The dreadful melancholy of the place bore upon her with terrible weight. There was not only the depressing thought that most of the inmates were there in consequence of their own wickedness or folly, but added to this the patients were isolated from friends and relatives whose visits do so much to cheer an ordinary hospital. There were patients with delirium tremens wandering about the wards in their shirts; there were little children, some not more than seven, steeped in every kind of vice and infamy. “I sometimes wonder,” she wrote, in a moment of despair, “if there is a worse place on earth than Liverpool, and I am sure its workhouse is burdened with a large proportion of its vilest.”

Some of the best and most deeply-rooted instincts of human nature seemed to turn into cruelty and gall in this terrible place. One of the difficulties of the nurses was to prevent the mothers of the babies, who were still at the breast, from fighting and stealing one another’s food. They had nothing to do but nurse their babies, and they would hardly do that. The noise, quarrelling, and dirt prevailing in their neighbourhood was a constant source of trouble and anxiety. Another trouble was the mixture among the patients of criminal cases, necessitating the presence of policemen constantly on the premises. The ex-pauper women, too, whom Sister Agnes was endeavouring to train as assistant nurses, were a great anxiety. One morning, after they had been paid their wages, five arrived at the hospital tipsy; after some months of constant effort and constant disappointment, the attempt to train these women was given up. Besides the strain on nerves, temper, and spirit arising from all these causes, the physical work of Agnes Jones’s post was no light matter. Her day began at 5.30 A.M. and ended after 11; added to this, if there was any case about which she was specially anxious, or any nurse about whose competence she did not feel fully assured, she would be up two or three times in the night to satisfy herself that all was going well. Her nurses were devoted to her, and, as a rule, gave her no anxiety or discomfort which could be avoided. Her only distress on their account arose from a severe outbreak of fever and small-pox among them, which was a source of much painful anxiety to her. Miss Nightingale said of her that “she had a greater power of carrying her followers with her than any woman (or man) I ever knew.” “Her influence with her nurses was unbounded. They would have died for her.”

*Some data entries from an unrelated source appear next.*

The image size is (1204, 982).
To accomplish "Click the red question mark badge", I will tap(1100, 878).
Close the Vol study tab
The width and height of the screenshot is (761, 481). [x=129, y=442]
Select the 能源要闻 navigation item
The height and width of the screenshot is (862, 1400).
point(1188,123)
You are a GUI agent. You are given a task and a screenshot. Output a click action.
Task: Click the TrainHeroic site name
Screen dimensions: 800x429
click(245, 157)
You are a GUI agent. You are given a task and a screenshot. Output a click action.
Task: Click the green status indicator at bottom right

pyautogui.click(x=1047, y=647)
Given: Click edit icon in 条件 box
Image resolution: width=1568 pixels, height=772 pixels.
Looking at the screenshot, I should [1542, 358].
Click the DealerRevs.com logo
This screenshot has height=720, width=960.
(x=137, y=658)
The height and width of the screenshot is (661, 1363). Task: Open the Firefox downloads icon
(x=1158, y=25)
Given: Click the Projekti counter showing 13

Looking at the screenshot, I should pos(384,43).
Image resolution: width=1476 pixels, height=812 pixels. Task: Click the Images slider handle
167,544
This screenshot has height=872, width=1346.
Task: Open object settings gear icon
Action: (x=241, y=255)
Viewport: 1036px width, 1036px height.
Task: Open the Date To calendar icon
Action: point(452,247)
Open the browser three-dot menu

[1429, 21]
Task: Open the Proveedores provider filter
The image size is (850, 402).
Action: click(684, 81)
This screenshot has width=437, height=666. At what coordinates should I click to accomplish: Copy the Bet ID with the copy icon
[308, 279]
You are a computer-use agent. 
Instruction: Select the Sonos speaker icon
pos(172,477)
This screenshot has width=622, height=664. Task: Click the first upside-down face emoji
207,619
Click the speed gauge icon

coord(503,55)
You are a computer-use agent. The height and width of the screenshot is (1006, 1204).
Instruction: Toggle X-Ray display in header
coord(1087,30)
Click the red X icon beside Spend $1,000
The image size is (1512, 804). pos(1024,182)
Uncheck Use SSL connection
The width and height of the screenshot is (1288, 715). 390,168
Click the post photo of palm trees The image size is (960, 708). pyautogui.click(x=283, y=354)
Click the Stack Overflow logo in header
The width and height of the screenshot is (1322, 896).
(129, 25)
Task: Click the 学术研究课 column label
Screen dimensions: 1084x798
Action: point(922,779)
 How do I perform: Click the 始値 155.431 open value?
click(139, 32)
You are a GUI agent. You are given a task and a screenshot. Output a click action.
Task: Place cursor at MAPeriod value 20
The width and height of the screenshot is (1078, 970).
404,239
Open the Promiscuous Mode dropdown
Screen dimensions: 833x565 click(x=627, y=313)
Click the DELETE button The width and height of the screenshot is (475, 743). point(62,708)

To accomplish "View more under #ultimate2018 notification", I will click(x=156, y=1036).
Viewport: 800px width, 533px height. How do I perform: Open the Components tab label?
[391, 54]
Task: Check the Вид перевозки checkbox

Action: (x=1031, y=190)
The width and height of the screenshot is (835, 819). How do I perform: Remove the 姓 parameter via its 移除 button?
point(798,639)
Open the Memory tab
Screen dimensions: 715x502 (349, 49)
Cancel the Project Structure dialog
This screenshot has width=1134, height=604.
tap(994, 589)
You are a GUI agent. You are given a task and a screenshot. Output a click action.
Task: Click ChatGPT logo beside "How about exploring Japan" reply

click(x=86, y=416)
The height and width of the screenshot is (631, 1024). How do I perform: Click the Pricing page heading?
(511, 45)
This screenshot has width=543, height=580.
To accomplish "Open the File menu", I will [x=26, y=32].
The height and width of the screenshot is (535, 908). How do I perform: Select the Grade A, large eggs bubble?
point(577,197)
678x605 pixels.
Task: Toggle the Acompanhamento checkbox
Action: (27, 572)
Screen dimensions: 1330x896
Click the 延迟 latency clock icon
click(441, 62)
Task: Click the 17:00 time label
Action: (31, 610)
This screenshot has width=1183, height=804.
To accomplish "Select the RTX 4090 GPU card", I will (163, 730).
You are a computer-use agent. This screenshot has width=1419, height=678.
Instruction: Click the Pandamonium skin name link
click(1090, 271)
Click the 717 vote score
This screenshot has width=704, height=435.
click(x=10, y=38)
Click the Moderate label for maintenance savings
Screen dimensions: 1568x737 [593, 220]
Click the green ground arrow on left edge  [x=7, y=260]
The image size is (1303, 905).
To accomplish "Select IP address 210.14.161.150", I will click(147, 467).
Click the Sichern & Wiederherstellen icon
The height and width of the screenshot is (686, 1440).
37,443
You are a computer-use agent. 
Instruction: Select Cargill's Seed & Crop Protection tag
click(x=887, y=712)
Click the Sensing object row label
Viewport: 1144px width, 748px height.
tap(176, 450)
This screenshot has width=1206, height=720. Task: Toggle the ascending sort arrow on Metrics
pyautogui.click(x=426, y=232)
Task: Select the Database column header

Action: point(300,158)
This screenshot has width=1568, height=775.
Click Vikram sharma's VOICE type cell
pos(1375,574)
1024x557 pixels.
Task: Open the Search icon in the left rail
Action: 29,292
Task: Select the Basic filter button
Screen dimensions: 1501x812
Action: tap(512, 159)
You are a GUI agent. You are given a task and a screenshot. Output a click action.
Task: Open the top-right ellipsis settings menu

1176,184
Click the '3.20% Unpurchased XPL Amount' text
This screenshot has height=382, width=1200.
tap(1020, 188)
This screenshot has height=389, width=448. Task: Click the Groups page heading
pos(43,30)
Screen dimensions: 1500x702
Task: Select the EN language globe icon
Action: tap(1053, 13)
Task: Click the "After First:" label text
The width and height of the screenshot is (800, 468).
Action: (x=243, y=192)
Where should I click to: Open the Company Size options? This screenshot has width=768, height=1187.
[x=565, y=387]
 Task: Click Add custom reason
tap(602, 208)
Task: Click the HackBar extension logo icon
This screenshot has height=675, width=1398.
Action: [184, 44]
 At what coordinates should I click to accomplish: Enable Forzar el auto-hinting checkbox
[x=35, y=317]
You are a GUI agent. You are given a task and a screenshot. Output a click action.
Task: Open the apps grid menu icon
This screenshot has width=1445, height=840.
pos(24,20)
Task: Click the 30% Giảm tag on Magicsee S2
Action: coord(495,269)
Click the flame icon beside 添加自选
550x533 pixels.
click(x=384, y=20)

All witnesses concur in speaking of her wonderful personal influence and the effect it produced. The infirmary began to show the results of her presence within a month of her arrival. In the three years she spent there, she completely changed the whole place. At first the police, to whose presence reference has already been made, were astonished that it was safe for a number of young women to be about in the men’s wards, for they well knew what a rough lot some of the patients were; but “in less than three years she had reduced one of the most disorderly hospital populations in the world to something like Christian discipline, such as the police themselves wondered at. She had led, so as to be of one mind and one heart with her, upwards of fifty nurses and probationers… She had converted a vestry to the conviction of the economy as well as the humanity of nursing pauper sick by trained nurses… She had converted the Poor Law Board to the same view, and she had disarmed all opposition, all sectarian zealotism; so that Roman Catholic and Unitarian, High Church and Low Church, all literally rose up and called her blessed.”

The manner of her death has been already referred to. It was in unison with her unselfish, devoted life. She died on the 19th February 1868, and her body was committed to the earth of her beloved Ireland, at Fahan, on Lough Swilly, the home of her early years.